The Family History Library does not have religious records for these groups, but tax lists for some of their settlements within the Ėrivan province of the Russian Empire are available. See village lists on the Armenia Taxation page.


As of 1873:

  • Doukhobors lived in the Nakhichevan district of Ėrivan province.[2]
  • Molokans lived in the following districts (listed by concentration): Novobayazet district, Aleksandrapol district, Ėrivan district, and Nakhichevan district within Ėrivan province.[2]
  • Pryguny lived primarily in the Aleksandrapol and Novobayazet districts.[2]
  • Subbotniks lived in Novobayazet district with a few in the districts of Aleksandrapol and Nakhichevan.[2]

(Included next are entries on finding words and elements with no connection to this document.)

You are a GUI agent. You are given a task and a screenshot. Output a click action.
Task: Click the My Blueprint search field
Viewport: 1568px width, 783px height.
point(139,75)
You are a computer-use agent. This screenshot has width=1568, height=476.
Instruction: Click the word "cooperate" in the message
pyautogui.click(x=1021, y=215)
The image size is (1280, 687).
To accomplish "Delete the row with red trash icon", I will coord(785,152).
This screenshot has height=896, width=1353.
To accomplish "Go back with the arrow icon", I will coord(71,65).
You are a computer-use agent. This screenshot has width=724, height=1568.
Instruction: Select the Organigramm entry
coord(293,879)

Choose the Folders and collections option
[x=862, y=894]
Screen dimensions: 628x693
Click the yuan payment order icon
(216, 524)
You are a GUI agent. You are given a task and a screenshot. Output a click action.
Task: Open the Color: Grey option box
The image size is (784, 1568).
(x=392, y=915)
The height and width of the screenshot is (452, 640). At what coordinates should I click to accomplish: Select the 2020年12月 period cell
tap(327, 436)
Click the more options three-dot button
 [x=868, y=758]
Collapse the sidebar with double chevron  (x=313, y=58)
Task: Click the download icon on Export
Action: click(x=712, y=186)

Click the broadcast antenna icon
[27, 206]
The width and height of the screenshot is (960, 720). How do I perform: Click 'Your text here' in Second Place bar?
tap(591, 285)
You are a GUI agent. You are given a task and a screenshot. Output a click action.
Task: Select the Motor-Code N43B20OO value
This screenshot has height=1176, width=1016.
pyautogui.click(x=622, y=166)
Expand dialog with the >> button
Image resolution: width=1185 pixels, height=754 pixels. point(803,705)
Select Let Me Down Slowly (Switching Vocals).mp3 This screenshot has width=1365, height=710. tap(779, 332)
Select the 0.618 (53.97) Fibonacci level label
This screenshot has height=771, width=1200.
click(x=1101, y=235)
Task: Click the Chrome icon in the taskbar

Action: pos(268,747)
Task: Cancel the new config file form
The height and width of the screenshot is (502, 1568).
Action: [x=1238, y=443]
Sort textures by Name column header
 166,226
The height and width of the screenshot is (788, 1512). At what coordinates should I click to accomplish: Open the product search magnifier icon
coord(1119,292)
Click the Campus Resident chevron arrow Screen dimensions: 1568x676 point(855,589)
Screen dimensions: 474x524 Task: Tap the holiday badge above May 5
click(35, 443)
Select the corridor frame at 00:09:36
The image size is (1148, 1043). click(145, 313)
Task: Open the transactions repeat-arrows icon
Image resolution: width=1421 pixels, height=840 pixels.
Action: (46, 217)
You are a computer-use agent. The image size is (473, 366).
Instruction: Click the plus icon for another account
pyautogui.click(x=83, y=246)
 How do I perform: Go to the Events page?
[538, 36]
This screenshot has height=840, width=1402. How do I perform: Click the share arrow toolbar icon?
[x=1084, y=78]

Russian Orthodox[edit | edit source]

Historical Background[edit | edit source]

As of 1873, those of the Russian Orthodox faith who lived in Ėrivan province of the Russian Empire lived primarily in the districts of Ėrivan and Aleksandrapolʹ. A few also lived in the districts of Novobayazet, Ėchmiadzin, and Nakhichevan.[2]

References[edit | edit source]

  1. Wikipedia contributors, "Armenia", in Wikipedia: the Free Encyclopedia, https://en.wikipedia.org/wiki/Armenia, accessed 1 April 2020.
  2. 2.0 2.1 2.2 2.3 2.4 2.5 2.6 2.7 1880 Списки населенных мест Кавказского края. Губернии: Эриванская, Кутаисская, Бакинская и Ставропольская и Терская область. (1880 Gazetteer for the Russian Empire provinces of Erivan, Kutaisi, Baku, Stavropol, and Tersk) **Based on information from 1873.